Uit de nog overgelegde productie 7 komt (ook) naar voren dat de werkgever van [appellant] , althans een zekere [naam 1] en [naam 2] , de intentie heeft/hebben om [appellant] de gelegenheid te bieden 36 uur per week voor hen te komen werken. De betreffende arbeidsovereenkomst is thans door het hof ontvangen (vgl. hiervoor naar aanleiding van productie 9).
Zoals ook hierboven al overwogen is de arbeidsovereenkomst van [appellante] alsnog overgelegd. Hieruit blijkt een aanstelling voor 36 uur per week, zij het met een vorm van oproep-basis-clausule.

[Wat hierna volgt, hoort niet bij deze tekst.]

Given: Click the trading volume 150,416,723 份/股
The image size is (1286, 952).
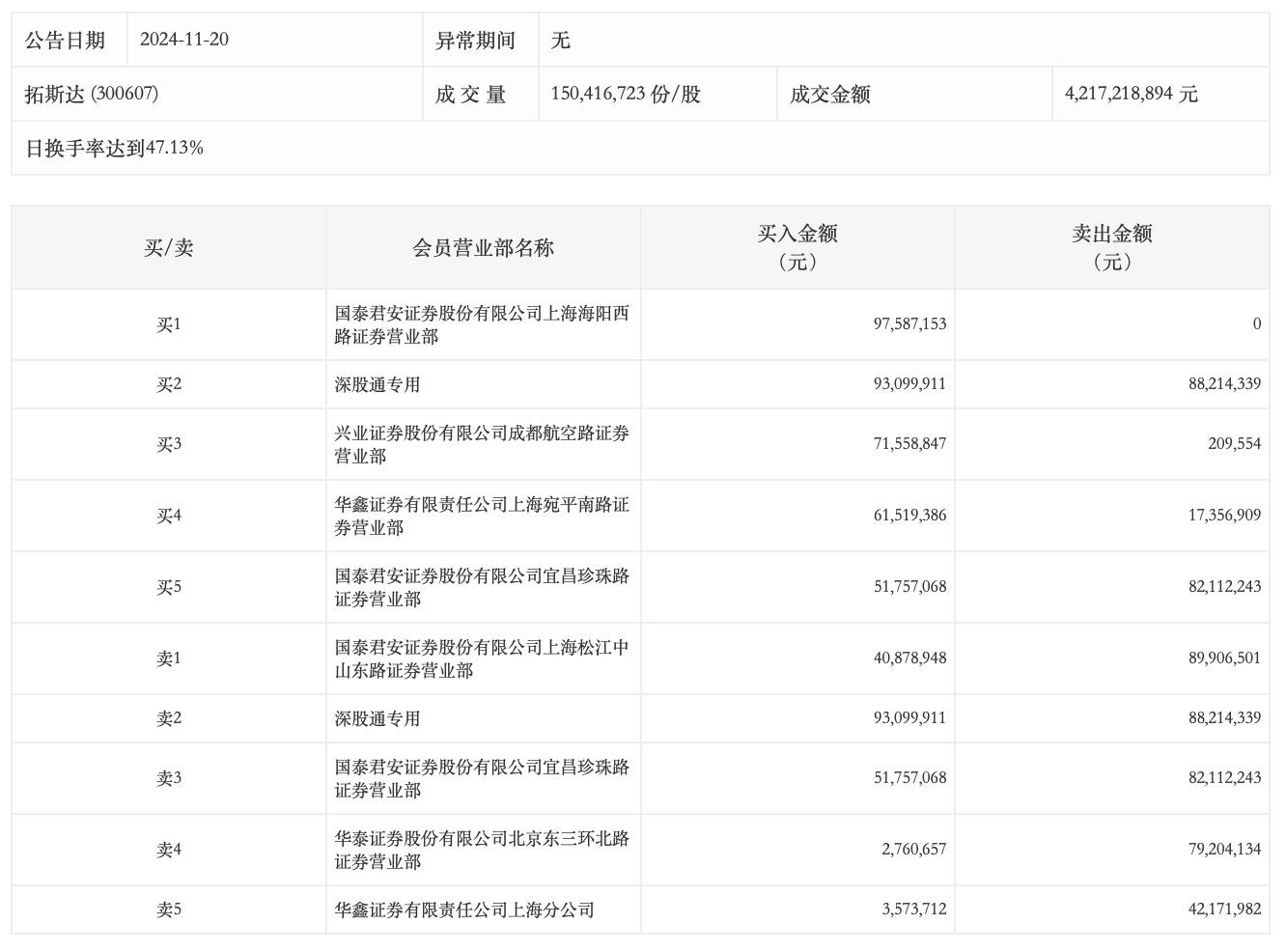Looking at the screenshot, I should tap(626, 94).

Voor de duidelijkheid merkt het hof nog op dat voor [appellant] en [appellante] geldt dat, zolang zij onverhoopt desalniettemin niet fulltime werken, zij vanaf toelating tot de wsnp steeds conform de vereisten in het kader van de schuldsaneringsregeling zullen moeten solliciteren naar wel een fulltime baan.
3.8.
Het vonnis waarvan beroep zal worden vernietigd en het verzoek van zowel [appellant] als [appellante] tot toelating tot de schuldsaneringsregeling zal alsnog worden toegewezen. Nu de toepassing van de schuldsaneringsregeling voor het eerst in hoger beroep wordt uitgesproken, zal het hof toepassing geven aan het bepaalde in artikel 292 lid 9 Fw.

4.De uitspraak

Het hof:
vernietigt het vonnis waarvan beroep.
en opnieuw rechtdoende:
verklaart de schuldsaneringsregeling van toepassing ten aanzien van:
[appellant] en [appellante] , beiden wonende te
[postcode] [woonplaats] , aan de
[adres] ;
bepaalt dat de griffier van dit hof onverwijld aan de griffier van de rechtbank Zeeland-West-Brabant, zittingsplaats Middelburg, kennis geeft van deze uitspraak in verband met de benoeming van een rechter-commissaris en een bewindvoerder.
Dit arrest is gewezen door mrs. A.P. Zweers-van Vollenhoven, S.M.A.M. Venhuizen en M. Pannevis en in het openbaar uitgesproken op 11 april 2019.